Prohibition Partners/ACA Group
19 December 2022 at 08:00:00
Prohibition Partners says the cannabis boom in Lesotho is slowing down with about 10 main players left in the game, and despite the uptick in exports they are facing capital-raising and compliance challenges.
Lesotho was the first African country to issue licences for commercial medical cannabis activity.
Since 2018, Lesotho has had an active legal cannabis industry, seeing approximately US$200 million in foreign direct investment, and creating over 3,000 jobs in the industry over the last four years.
Some of Africa’s leading cannabis exporters are based in Lesotho, having been early movers in the global cannabis supply chain.
Despite significant challenges and political turbulence, Lesotho’s cannabis industry has continued to see more exporters come on line and scale their production. Lesotho’s licensing regime has been viewed favourably due to its multifunctional nature. This means that a cannabis operator needs a single licence to be able to cultivate, process, extract and manufacture cannabis products.
This is far less complicated than most jurisdictions that require separate licences for various functions in the cannabis value chain. Lesotho also does not require licence holders to build their facilities before being granted licences; an approach that is often praised by local growers.
However, Lesotho has faced criticism relating to; high licence fees, an inadequate vetting system for granting licences, lack of regulatory enforcement and concerns over fake licences that have been sold to unsuspecting buyers. Estimates, in terms of the number of licences issued vary, with some local operators suggesting that over 200 licences have been issued to date.
These concerns have tainted Lesotho’s reputation in the global cannabis industry. However, many of these concerns are being rectified with licence renewal fees being enforced to eliminate speculators from the market.
Lesotho continues to be dominated by approximately ten major operators who export, or are preparing to export, medical cannabis.
Some of the most well established names in the Lesotho market include:
MG Health: The first African cannabis company to be granted EU-GMP certification.

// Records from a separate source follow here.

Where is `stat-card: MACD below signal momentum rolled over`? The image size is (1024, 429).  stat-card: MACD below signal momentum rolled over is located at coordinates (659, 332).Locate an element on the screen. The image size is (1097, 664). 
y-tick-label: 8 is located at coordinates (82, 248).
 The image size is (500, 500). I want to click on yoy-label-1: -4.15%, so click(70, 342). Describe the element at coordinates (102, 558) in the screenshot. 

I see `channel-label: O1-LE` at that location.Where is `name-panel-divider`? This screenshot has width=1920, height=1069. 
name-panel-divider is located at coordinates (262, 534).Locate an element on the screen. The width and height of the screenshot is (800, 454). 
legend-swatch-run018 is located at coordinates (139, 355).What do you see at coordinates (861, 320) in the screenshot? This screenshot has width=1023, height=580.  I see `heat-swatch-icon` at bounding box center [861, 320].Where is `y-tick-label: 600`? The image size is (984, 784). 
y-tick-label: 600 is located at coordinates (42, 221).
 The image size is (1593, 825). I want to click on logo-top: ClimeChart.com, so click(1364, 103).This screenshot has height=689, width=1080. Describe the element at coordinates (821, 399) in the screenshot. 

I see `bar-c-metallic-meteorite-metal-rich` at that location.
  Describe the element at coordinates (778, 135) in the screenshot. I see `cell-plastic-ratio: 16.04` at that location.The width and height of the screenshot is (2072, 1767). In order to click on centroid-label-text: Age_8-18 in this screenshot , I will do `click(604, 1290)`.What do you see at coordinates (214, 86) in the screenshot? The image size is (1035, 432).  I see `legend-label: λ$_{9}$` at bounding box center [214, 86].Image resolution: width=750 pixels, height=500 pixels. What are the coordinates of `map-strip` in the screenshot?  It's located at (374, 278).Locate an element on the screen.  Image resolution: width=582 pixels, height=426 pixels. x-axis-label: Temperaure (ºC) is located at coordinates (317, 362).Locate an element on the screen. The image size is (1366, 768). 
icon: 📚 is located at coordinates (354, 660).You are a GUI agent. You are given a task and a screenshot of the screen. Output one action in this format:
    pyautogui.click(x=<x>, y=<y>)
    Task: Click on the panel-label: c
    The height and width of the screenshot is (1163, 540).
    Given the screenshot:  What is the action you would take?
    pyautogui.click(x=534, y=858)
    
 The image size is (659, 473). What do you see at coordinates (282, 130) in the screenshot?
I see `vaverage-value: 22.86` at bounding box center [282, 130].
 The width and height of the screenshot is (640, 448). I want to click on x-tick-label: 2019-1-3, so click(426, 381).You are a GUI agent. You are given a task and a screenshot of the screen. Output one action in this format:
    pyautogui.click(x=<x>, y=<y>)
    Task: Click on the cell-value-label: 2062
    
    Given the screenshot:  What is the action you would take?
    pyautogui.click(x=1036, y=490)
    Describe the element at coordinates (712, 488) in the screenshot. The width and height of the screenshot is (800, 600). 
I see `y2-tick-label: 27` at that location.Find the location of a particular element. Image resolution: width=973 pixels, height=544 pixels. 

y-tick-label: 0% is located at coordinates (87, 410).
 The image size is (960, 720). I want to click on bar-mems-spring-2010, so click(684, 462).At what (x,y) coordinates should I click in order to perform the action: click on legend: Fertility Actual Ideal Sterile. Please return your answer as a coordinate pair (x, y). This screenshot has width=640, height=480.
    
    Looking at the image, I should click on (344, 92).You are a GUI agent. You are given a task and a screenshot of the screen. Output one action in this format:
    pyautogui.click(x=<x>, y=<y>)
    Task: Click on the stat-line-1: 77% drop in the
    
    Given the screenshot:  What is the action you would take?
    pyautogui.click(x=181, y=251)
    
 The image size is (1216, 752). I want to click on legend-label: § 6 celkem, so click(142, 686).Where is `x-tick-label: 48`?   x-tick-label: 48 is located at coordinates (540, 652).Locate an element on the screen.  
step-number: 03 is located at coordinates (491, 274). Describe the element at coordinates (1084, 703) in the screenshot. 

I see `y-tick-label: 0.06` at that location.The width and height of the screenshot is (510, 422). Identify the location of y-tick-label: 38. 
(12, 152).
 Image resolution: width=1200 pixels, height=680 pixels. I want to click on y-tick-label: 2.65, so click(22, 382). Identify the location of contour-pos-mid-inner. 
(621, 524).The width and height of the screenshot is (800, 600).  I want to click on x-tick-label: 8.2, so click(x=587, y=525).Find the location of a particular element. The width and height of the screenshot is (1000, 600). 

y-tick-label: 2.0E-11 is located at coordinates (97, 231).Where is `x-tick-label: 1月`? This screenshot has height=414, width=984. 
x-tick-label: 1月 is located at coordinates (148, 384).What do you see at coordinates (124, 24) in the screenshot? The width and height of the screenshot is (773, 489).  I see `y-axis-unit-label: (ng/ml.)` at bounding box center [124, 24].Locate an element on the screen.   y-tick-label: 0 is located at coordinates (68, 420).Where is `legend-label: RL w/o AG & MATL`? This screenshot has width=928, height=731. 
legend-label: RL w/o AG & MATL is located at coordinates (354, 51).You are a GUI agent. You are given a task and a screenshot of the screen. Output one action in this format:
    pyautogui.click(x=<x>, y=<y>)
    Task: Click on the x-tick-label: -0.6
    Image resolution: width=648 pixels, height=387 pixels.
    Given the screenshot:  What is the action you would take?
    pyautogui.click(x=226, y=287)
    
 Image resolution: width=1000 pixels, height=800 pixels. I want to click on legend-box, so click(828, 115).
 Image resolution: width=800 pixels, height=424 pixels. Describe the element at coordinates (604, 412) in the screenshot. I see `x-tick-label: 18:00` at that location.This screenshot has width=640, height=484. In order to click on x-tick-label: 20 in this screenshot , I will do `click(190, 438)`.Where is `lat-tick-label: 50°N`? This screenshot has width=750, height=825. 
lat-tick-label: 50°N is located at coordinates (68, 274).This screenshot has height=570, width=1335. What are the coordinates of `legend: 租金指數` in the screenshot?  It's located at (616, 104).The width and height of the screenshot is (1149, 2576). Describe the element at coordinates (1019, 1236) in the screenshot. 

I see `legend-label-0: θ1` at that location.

The company has mainly been selling products to the German market.
Hemp Africa: The company has been exporting cannabis to Israel since 2018, and continues to expand distribution channels.
Highlands Investments (Canopy Growth): Highlands recorded one of the largest export transactions to North Macedonia in 2021, selling nine tonnes of high THC flower.
Lesotho continues to see growth in its cannabis industry, as more operators complete their fundraising rounds and grow facilities.
However most licensed operators have had significant challenges around; capital raising, meeting compliance standards, inadequate product quality and achieving meaningful sales due to slower than anticipated commercialisation.
This means that the industry is likely to be highly concentrated with a select few operators being able to weather these challenges to build sustainable businesses.
As South Africa, Uganda and Zimbabwe make progress, Lesotho’s early mover advantage is quickly waning.
Editor's Note: This report was compiled before the Battle for Bophelo.